Given that readers (which will retry eventually) can indeed
try to concurrently access the object, those would be needed.

> 
> > +	rb_insert_color(&mn->node, root);
> 
> This -might- be OK -- the rotations do not make new nodes visible,
> instead simply rearranging nodes that are already visible.
> 
> For both rb_link_node() and rb_insert_color(), given that we are updating
> pointers while readers are traversing them, READ_ONCE() and WRITE_ONCE()
> would be good.  Yes, the compiler -probably- doesn't mess you up, but it
> would be completely within its rights to do so.  :-/
> 
> Alpha would like either rcu_dereference() or lockless_dereference()
> instead of READ_ONCE(), of course!

Yes, probably better to err on the safe side here.
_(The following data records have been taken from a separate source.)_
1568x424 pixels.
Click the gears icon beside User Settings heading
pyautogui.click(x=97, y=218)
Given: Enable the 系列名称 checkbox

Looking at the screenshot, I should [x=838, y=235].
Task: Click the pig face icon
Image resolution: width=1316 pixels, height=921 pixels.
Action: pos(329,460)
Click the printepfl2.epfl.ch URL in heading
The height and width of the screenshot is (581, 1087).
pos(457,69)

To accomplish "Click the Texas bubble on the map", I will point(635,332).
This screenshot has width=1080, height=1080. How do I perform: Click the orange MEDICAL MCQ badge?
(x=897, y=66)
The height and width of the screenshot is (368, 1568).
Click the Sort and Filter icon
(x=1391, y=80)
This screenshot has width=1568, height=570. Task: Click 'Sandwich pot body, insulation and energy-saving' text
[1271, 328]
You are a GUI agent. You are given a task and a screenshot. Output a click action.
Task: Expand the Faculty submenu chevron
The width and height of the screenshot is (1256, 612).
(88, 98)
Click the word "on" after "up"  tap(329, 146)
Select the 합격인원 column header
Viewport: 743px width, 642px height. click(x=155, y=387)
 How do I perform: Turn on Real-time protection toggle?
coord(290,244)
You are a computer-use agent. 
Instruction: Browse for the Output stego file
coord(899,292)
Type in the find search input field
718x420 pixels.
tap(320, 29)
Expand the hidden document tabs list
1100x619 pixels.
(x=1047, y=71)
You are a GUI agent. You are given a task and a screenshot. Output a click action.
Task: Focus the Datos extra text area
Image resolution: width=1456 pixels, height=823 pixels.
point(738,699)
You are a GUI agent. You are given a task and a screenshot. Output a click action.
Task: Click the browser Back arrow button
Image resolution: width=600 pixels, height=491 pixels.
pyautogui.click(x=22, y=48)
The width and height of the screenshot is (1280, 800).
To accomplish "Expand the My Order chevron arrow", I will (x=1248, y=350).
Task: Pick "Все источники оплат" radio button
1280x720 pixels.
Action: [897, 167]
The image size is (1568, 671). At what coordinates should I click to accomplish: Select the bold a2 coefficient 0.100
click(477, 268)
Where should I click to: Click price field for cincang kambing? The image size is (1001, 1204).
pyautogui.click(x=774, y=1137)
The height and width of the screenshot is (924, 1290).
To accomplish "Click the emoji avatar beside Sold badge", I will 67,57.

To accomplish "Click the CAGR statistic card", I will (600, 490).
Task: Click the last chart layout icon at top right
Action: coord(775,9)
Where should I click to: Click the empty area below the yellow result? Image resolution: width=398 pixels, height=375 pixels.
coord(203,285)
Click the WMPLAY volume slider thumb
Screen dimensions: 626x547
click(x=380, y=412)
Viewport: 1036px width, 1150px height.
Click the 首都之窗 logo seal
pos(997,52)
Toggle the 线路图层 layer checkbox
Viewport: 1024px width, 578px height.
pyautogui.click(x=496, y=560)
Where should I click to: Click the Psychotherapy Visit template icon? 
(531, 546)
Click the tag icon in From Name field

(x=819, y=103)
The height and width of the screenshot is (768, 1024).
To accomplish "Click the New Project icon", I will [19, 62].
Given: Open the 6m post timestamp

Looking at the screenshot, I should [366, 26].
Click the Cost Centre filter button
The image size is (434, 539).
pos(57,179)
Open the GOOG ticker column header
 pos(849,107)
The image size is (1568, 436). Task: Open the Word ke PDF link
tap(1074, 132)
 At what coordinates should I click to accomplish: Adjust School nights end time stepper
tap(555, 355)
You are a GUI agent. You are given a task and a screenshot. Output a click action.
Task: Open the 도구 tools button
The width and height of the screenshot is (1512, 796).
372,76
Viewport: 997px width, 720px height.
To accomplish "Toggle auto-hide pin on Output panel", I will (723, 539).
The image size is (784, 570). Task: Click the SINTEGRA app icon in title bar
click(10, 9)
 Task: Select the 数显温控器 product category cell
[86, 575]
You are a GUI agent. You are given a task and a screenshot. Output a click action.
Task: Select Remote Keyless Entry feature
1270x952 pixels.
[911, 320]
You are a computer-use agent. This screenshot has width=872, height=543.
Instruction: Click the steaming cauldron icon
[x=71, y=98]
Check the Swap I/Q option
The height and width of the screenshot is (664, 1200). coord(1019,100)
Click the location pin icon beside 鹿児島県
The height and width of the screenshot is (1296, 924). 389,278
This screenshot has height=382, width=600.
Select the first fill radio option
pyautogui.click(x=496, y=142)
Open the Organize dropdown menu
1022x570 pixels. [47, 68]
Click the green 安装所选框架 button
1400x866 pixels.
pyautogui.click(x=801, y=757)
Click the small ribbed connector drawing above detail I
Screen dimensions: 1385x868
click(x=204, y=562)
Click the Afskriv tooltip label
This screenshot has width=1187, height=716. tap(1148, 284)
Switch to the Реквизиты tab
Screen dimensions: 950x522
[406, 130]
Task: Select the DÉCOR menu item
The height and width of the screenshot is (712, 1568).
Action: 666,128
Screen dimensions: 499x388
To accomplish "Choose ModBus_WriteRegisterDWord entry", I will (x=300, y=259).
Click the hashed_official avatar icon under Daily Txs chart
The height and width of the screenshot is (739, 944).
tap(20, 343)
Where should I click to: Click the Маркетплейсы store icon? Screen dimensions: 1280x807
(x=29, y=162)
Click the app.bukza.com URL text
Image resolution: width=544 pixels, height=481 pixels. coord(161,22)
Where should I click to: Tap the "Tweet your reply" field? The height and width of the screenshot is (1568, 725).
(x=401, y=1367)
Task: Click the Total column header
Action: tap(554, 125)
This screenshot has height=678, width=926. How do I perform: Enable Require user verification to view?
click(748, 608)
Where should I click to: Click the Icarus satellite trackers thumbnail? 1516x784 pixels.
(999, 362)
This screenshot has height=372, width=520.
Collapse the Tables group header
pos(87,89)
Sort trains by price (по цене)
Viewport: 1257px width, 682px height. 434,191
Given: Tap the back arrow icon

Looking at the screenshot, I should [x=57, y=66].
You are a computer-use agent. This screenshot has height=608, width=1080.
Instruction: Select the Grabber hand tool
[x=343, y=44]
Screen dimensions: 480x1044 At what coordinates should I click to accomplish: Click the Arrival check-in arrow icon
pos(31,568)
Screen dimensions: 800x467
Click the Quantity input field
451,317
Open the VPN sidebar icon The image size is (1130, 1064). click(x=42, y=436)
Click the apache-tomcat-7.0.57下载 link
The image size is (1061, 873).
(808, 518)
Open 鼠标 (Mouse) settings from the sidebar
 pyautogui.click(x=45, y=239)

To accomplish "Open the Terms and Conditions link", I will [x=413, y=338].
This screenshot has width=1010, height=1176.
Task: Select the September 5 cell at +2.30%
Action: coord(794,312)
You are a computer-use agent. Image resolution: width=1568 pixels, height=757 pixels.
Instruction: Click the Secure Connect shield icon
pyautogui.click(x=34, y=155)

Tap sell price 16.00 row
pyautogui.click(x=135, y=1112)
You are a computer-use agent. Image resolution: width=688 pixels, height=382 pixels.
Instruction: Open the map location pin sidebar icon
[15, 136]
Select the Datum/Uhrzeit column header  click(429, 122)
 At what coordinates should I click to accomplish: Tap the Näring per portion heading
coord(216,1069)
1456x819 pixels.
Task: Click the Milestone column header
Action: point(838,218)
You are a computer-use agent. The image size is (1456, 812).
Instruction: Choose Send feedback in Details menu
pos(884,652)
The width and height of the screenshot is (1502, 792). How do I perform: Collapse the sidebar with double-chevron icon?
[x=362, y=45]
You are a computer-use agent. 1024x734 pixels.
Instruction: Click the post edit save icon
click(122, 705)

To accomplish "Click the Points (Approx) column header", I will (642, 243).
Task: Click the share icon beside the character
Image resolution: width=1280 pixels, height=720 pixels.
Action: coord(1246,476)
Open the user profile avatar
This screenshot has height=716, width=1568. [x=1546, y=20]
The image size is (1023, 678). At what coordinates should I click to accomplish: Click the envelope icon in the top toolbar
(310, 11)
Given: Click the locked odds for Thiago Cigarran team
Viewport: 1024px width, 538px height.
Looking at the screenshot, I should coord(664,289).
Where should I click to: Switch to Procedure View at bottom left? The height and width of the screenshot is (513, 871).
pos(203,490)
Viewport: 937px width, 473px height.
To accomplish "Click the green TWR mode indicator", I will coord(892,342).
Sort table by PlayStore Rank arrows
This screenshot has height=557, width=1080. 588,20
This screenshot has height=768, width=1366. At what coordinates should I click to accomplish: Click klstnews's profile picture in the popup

We have to
take into account that a reader can observe the data structure
while being modified, but if this occurs, it will retry (but should
not segfault nor loop endlessly).

> 
> > +}
> > +
> > +static void __tree_remove(struct latch_tree_root *mod_tree, struct module
> > *mod, int idx)
> > +{
> > +	struct rb_root *root = &mod_tree->tree[idx & latch_bit];
> > +	struct module_node *mn = &mod->tree_node[idx];
> > +
> > +	rb_erase(&mn->node, root);
> 
> This is just removing and not freeing, so OK from a read-side viewpoint.
> WRITE_ONCE() would be good.

I'd be worried about the eventual free after this function.
There is a need to use RCU here to delay reclaim.

> 
> > +}
> > +
> > +/*
> > + * struct module is arranged such that:
> > + *
> > + *   module_init, module_core, init_size, core_size,
> > + *   init_text_size, core_text_size and tree_node[0]
> > + *
> > + * are on the same cacheline, therefore if the below iteration is
> > + * on latch0 and all module init has completed, we'll only hit
> > + * tree_node[0] and every intermediate level will hit only a single
> > + * cacheline.
> > + *
> > + * Furthermore, by ensuring init_text_size and core_text_size are
> > + * also in this same cacheline we've made sure is_module_text_address()
> > + * will also not require additional lines.
> > + */
> > +static struct module *__tree_find(struct rb_root *r, unsigned long addr)
> > +{
> > +	struct rb_node *n = r->rb_node;
> > +	unsigned long m_val, m_size;
> > +
> > +	while (n) {
> > +		struct module *m = mod_entry(n);
> > +		int idx = mod_node_idx(m, n);
> > +
> > +		m_val = mod_value(m, idx);
> > +		m_size = mod_size(m, idx);
> > +
> > +		if (addr < m_val)
> > +			n = n->rb_left;
> 
> We need a rcu_dereference() or lockless_dereference() here, I think.
> 
> > +		else if (addr >= m_val + m_size)
> > +			n = n->rb_right;
> 
> And here.
> 
> > +		else
> > +			return m;
> > +	}
> > +
> > +	return NULL;
> 
> I did finally find the RCU read-side critical section, supplied by
> is_module_text_address()'s preempt_disable() and preempt_enable().
> The matching synchronize_sched() is supplied by do_init_module() and
> load_module().  I expected a synchronize_sched() in free_module() as well,
> but I only see a synchronize_rcu().  Is the required synchronize_sched()
> on this code path hiding somewhere?
> 
> Or did I miss an rcu_read_lock()/rcu_read_unlock() pair somewhere?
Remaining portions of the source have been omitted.